History offers ample evidence that cloth has served the community of man for centuries; providing conventional warmth and shelter as well as delivering a wide spectrum of artistic expressions. We rely on the simple intersection of threads in all aspects of daily life. We look around us and we see that all manners of clothing, furnishing and architecture derive their enduring strength from the careful combination of warp and weft. There is much creative potential in the deliberate entanglement of thread.

Flexible, fragile, strong and complex: fabric when properly activated has remarkable artistic, social and spiritual range. Its very structure contains the inherent power to combine and connect. This autumn, students at Durham Academy have taken some time from their demanding schedules to make a strong and enduring statement in cloth. They have been remembering George and Jordan Brumley. This pair of textiles contains extraordinary layers of thought, of memory. It holds poems, prayers and letters goodbye. It is full of childhood hilarity and deep anguish. Students embarked on this project with great poise and purpose and deposited their very personal thoughts onto stretched lengths of sheer silk. They painted with great exuberance on the silk and on heavy canvas. They stitched, they wrapped. They ironed, they rinsed. They remembered.

Together they worked to activate the surface with their hands, with their hearts. And they succeeded in creating a meaningful dialogue with these simple materials and with each other. This collective cloth has been cut, stitched, patched and bound into a sculptural, layered composition. It is held together by long lengths of wire that have been lovingly wrapped with sumptuous yardage containing the words “we remember” written in many different handwritings hundreds of times.

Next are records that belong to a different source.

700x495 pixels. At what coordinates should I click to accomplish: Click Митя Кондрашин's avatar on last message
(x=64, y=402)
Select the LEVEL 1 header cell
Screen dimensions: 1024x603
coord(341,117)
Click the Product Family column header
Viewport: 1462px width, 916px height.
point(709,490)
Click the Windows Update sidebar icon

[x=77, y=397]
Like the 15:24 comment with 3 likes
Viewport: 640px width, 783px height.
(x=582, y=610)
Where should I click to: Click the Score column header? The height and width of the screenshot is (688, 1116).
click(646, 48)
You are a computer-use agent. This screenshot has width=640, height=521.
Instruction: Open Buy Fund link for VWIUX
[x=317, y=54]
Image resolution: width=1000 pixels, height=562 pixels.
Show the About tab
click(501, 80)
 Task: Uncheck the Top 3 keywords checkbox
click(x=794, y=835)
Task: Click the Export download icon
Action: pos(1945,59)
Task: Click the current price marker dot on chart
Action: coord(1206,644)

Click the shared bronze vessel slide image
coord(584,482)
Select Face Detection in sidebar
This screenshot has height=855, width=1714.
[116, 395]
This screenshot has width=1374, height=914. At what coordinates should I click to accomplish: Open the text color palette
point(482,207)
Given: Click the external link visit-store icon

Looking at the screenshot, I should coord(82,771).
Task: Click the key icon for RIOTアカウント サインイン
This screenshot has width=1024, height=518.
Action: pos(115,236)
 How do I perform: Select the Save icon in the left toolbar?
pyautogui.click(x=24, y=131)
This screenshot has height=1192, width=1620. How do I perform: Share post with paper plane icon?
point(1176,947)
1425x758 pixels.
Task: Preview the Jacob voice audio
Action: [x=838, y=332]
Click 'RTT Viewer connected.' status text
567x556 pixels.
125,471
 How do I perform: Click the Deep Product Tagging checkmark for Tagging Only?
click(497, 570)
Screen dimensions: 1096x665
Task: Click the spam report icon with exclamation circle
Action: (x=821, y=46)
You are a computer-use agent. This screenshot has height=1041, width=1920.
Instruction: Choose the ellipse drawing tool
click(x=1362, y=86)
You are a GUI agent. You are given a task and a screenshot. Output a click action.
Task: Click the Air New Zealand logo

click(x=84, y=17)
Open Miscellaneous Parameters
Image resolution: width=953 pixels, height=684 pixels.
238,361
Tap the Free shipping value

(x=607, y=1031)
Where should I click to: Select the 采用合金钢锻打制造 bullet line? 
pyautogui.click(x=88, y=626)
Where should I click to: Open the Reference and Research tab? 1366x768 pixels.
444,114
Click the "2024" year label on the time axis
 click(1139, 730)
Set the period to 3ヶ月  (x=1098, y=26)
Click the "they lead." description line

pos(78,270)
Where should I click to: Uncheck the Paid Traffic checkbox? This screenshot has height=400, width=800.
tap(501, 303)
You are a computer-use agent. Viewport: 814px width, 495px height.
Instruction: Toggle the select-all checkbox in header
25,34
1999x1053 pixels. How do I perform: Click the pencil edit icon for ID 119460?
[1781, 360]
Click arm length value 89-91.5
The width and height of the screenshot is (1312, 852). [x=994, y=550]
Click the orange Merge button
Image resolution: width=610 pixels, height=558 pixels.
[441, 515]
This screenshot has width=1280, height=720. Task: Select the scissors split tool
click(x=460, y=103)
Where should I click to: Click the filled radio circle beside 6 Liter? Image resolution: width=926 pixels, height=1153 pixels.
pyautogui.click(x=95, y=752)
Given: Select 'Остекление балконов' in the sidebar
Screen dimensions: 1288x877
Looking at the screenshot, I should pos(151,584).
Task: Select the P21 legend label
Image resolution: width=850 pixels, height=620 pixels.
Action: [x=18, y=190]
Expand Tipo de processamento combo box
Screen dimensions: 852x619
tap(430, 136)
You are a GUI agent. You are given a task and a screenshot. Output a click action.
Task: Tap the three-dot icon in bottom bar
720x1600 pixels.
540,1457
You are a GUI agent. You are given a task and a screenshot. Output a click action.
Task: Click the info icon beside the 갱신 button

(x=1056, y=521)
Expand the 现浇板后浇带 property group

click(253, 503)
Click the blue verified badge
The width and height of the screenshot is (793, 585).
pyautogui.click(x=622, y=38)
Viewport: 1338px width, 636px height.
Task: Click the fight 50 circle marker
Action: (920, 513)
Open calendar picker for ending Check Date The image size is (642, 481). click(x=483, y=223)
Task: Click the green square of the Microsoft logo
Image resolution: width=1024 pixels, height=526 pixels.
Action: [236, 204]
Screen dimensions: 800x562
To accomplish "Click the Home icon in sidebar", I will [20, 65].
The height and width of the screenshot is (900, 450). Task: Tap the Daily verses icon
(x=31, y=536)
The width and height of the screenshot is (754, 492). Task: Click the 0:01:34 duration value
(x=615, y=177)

Memory isn’t linear. It is stacked behind today; hidden and then not. It is full of mystery and provides us with surprise pockets of wonder and delight. These textiles have been constructed with this in mind. Small squares of translucent silk joins heavy layers of hand painted canvas. A poem emerges along the surface of these works hinting at the enormity of feeling that is concealed below. Those that worked on this tribute to George and Jordan Brumley will recognize their hand in the cloth. It is all there; brilliant shouts of color and line and emotion joined in loving memory.